◆ GIVEN PASSAGE:
• • • • • • •

Everybody poops – yes, even those beautiful celebrities. All creatures take in nutrients and eliminate what isn’t necessary for the body. While it may be an awkward topic to talk about, it’s a completely normal process.
What and how you eat affects your digestive system. Did you know that digestive health is directly connected to your immune system? 70% of the body’s immune system is contained in the digestive tract – 70%! So what does your poop say about your health? Let’s first look at color changes and then we’ll discuss floating vs. sinking poops.
Changes In The Color Of Your Poop
If your poop is clay-colored, very light brown, or yellow, these may be signs of:
- An infection in your gallbladder, liver, or pancreas
- Alcoholic hepatitis – inflammation in your liver caused by alcohol
- Blockage of bile ducts – inflammation or irritation blocks the flow of bile to the intestines.
Poop can become black if you consume certain foods, such as black licorice or blueberries, or if you’re taking an iron supplement. More seriously though, it can be a sign of ulcers, bleeding or tumors in your digestive tract.
Tiny bits of blood in your stool can be caused by constipation or hemorrhoids, but red poops are thought to be a more serious indicator of something not right “down there”. Potential causes include:
- Bleeding in the rectum
- Abnormal blood vessels
- Blood supply being cut off to parts of your digestive system
- Swelling in the lining of your stomach
- Food or foreign object being stuck in your digestive system
- Cancerous parts of your digestive system
Floating Poops vs. Sinking Poops
Now, what about if your poop sinks to the bottom of the toilet or you’ve had floating stool for months? What do these tell us about your health?

• • • • • • •

◆ DATA PROVIDED:
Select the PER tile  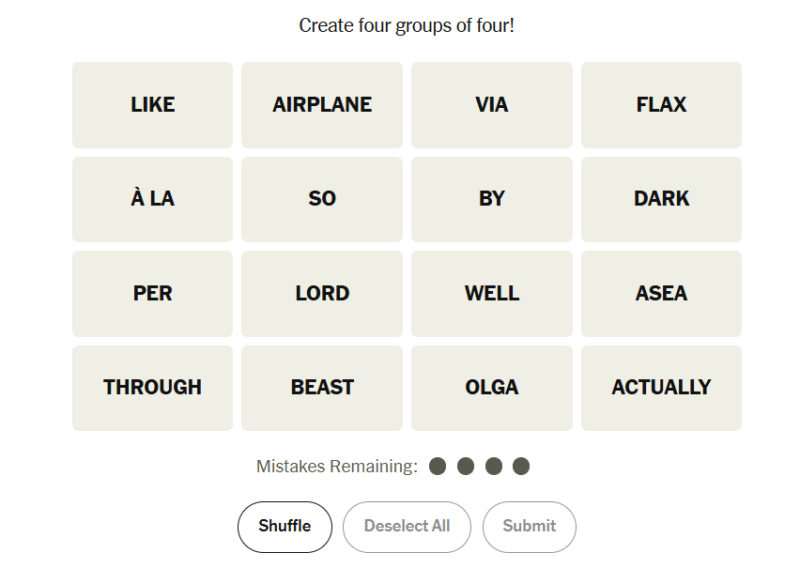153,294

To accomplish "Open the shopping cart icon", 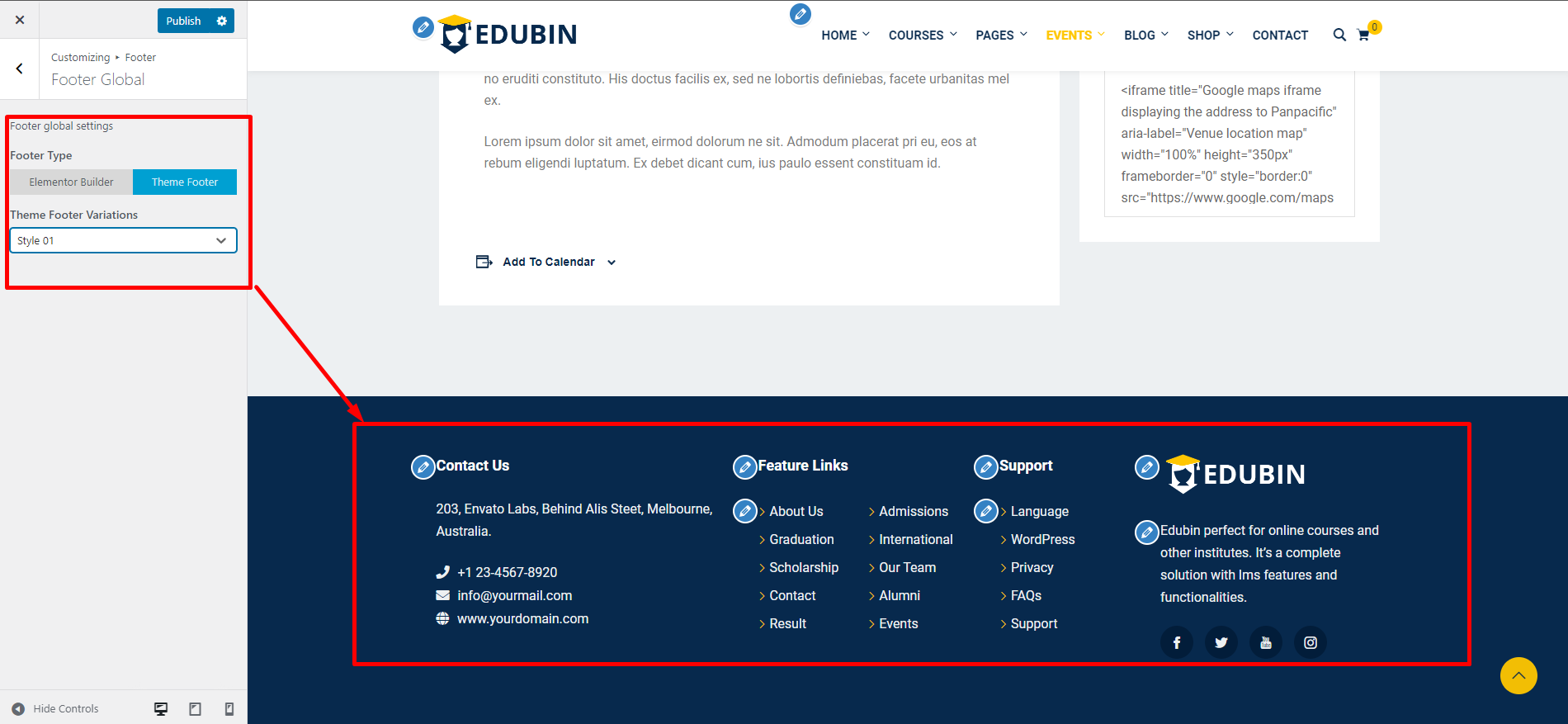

• • • • • • •

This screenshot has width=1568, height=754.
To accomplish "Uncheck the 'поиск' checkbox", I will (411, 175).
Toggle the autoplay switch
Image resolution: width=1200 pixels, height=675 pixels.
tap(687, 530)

• • • • • • •

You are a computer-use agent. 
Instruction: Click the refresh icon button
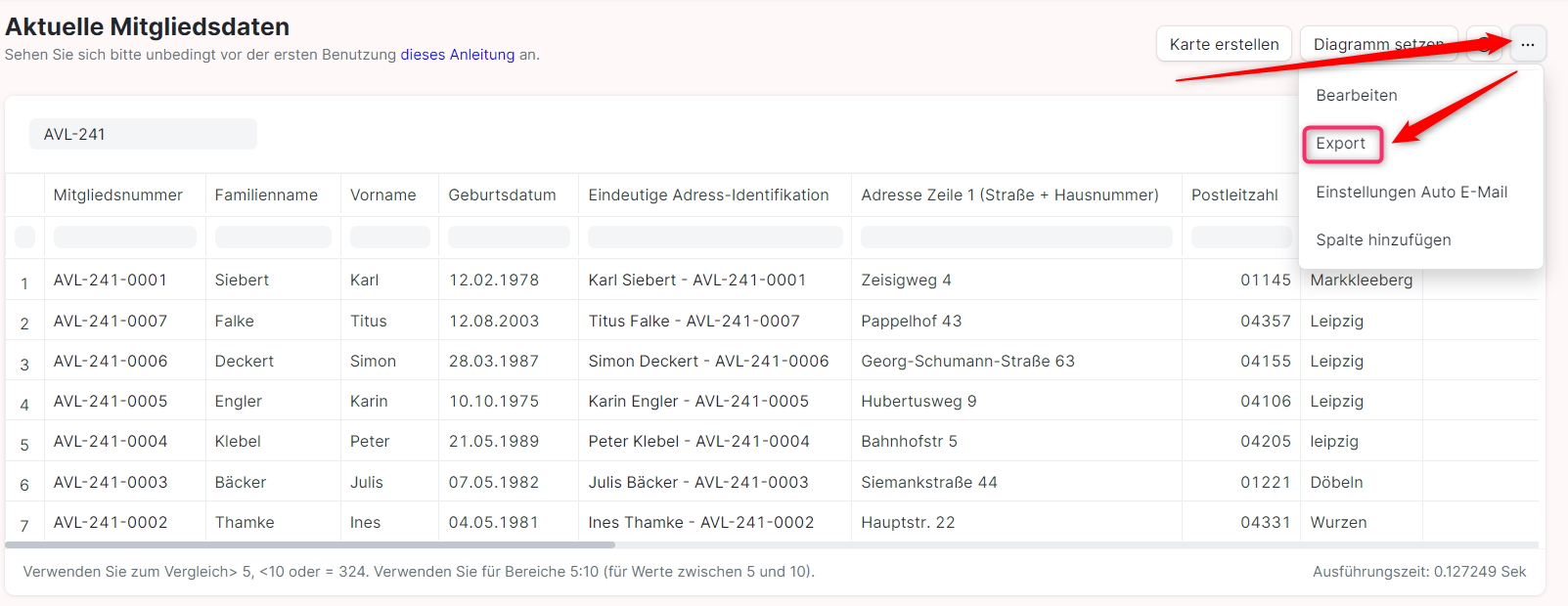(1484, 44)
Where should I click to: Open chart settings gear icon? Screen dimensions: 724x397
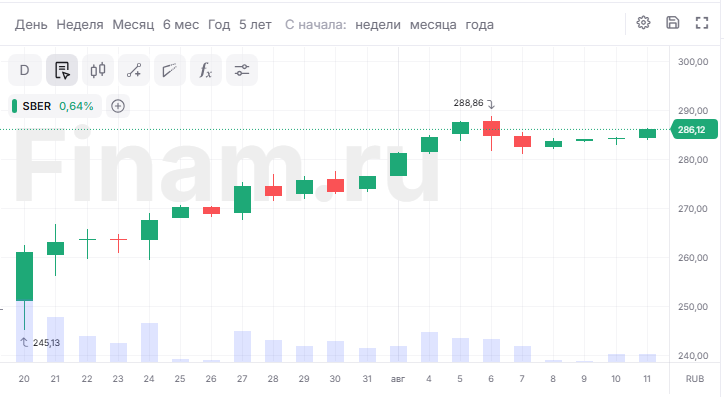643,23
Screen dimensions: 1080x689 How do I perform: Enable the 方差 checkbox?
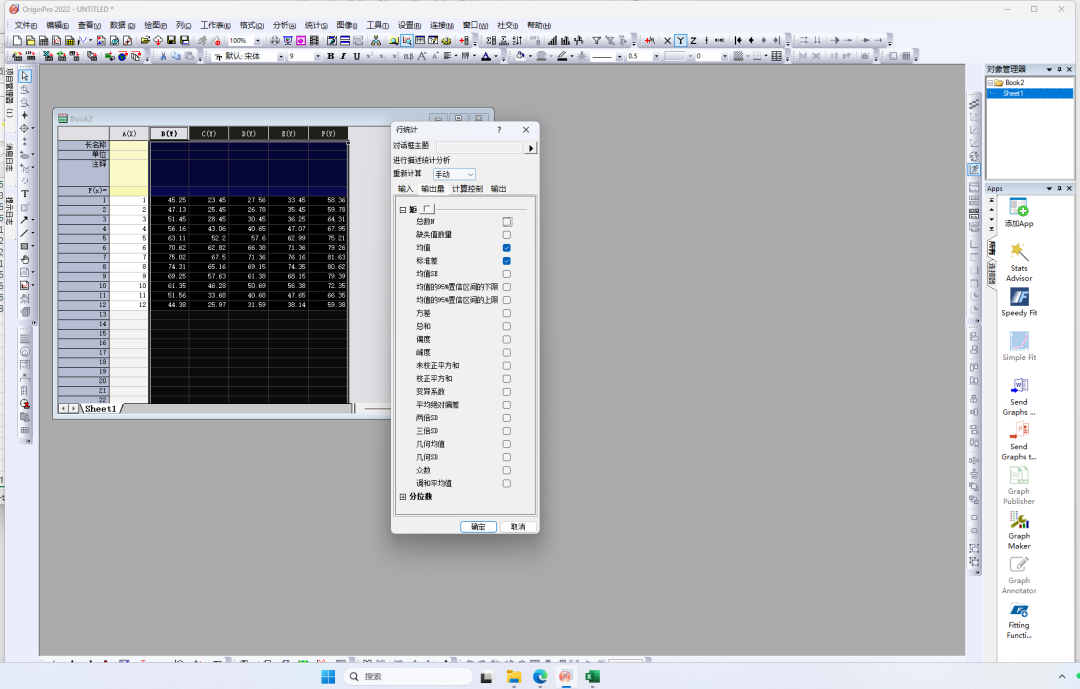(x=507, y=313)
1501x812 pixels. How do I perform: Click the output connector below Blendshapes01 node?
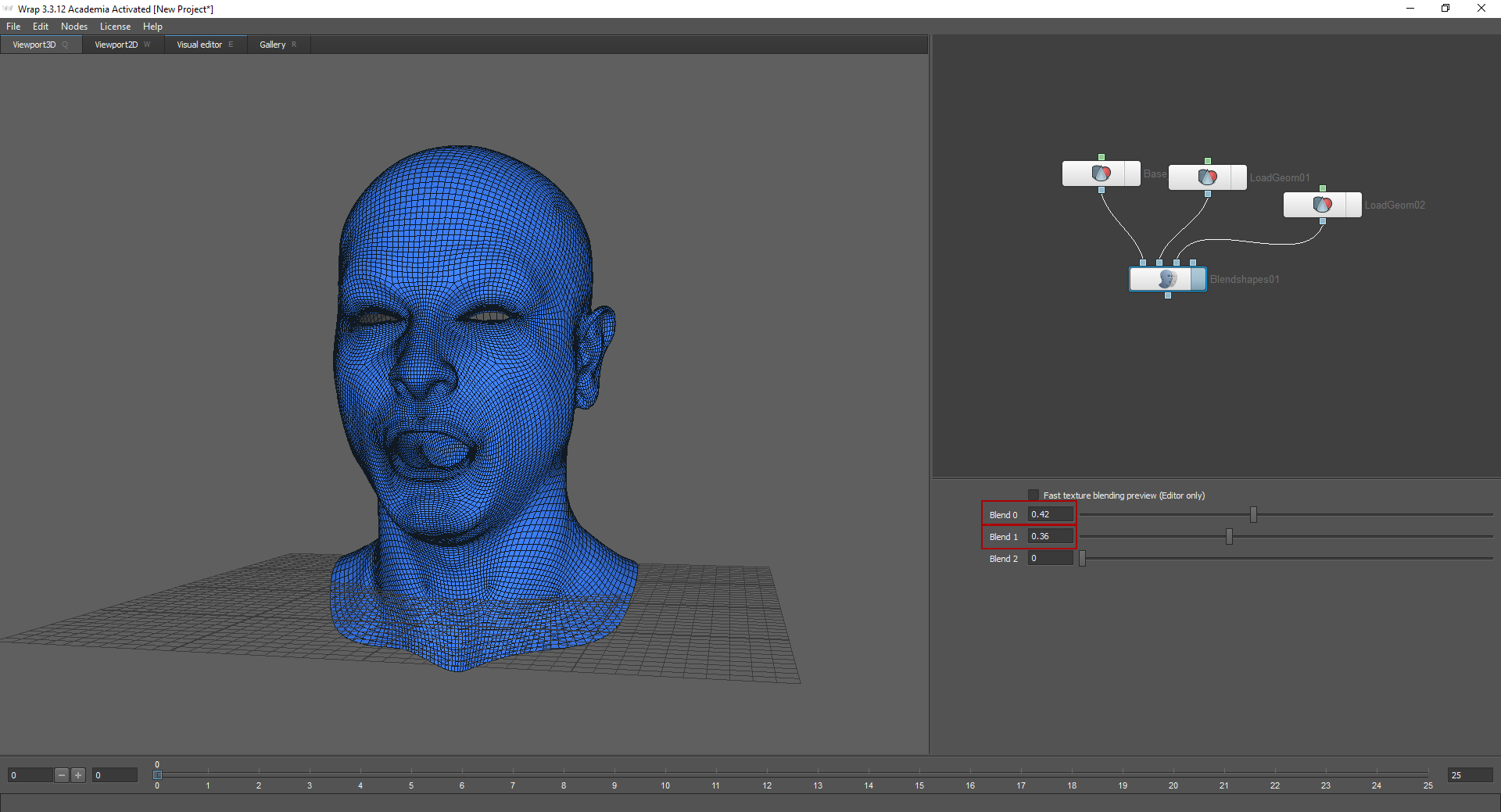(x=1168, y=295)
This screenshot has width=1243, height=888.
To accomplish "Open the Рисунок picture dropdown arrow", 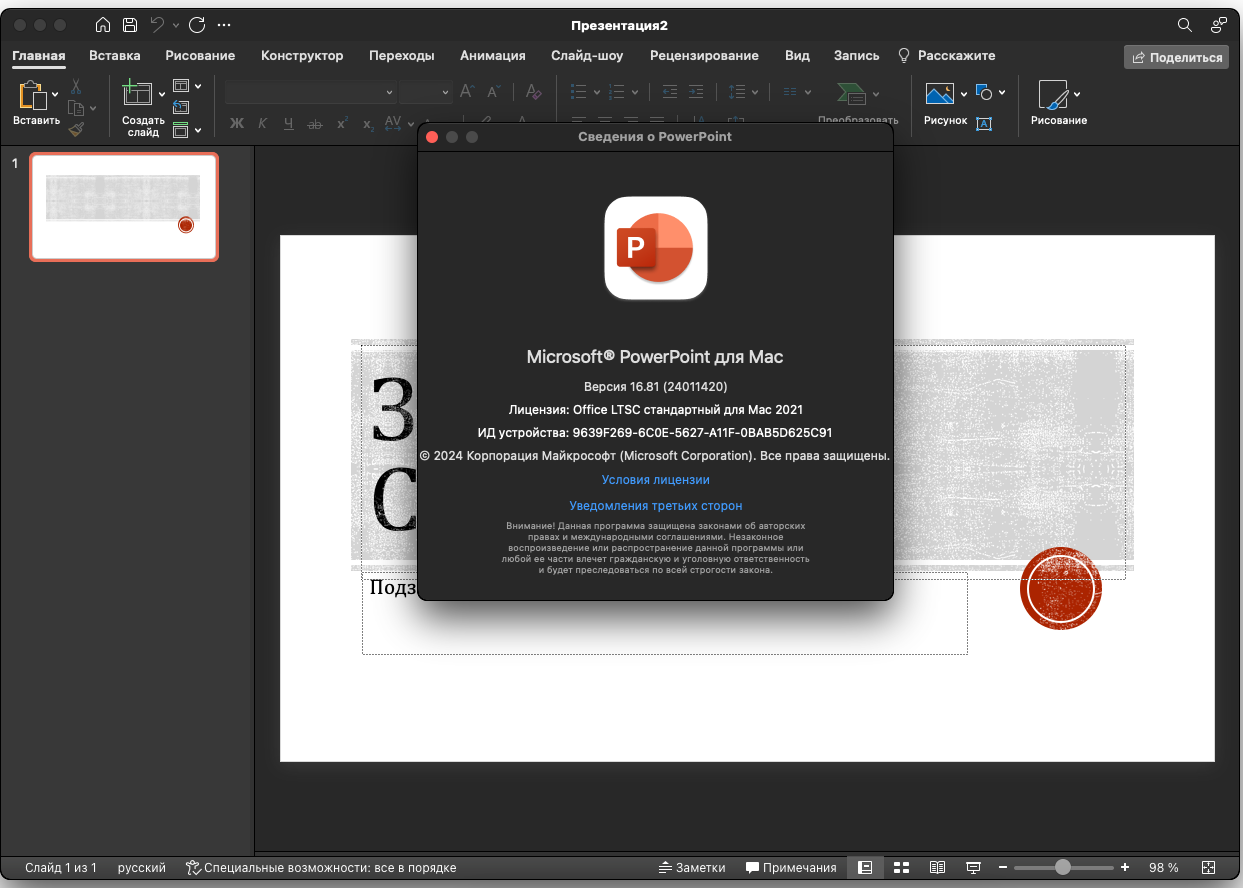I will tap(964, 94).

• • • • • • •

◆ USING THE INFORMATION:
[a] Using the passage on poop and digestive health, list every potential cause of red poop that it gives.
[b] Extract the stretch of the passage on poop and digestive health from "What and how" through "vs. sinking poops.", copying it word for word.
[c] Extend the passage on poop and digestive health by writing what comes after its last sentence.

◆ RESULTS FOR EACH TASK:
[a]
- Bleeding in the rectum
- Abnormal blood vessels
- Blood supply being cut off to parts of your digestive system
- Swelling in the lining of your stomach
- Food or foreign object being stuck in your digestive system
- Cancerous parts of your digestive system

[b]
What and how you eat affects your digestive system. Did you know that digestive health is directly connected to your immune system? 70% of the body’s immune system is contained in the digestive tract – 70%! So what does your poop say about your health? Let’s first look at color changes and then we’ll discuss floating vs. sinking poops.

[c]
The next time you feel the urge to drop the kids off at the pool, listen for the sound of your poop as it hits the water. Healthy poop should sink because typically, the contents are denser than water.
Floating stools are typically a sign of high fat content, which can be a sign of malabsorption (a condition where you can’t absorb enough fat and nutrients from the food you’re eating). If your poop generally floats, please take the time to talk with your physician, as consistent floating poops are associated with celiac disease or chronic pancreatitis.
We hope this post helps shed some light on what your poop may be telling you! It always has a lot to say.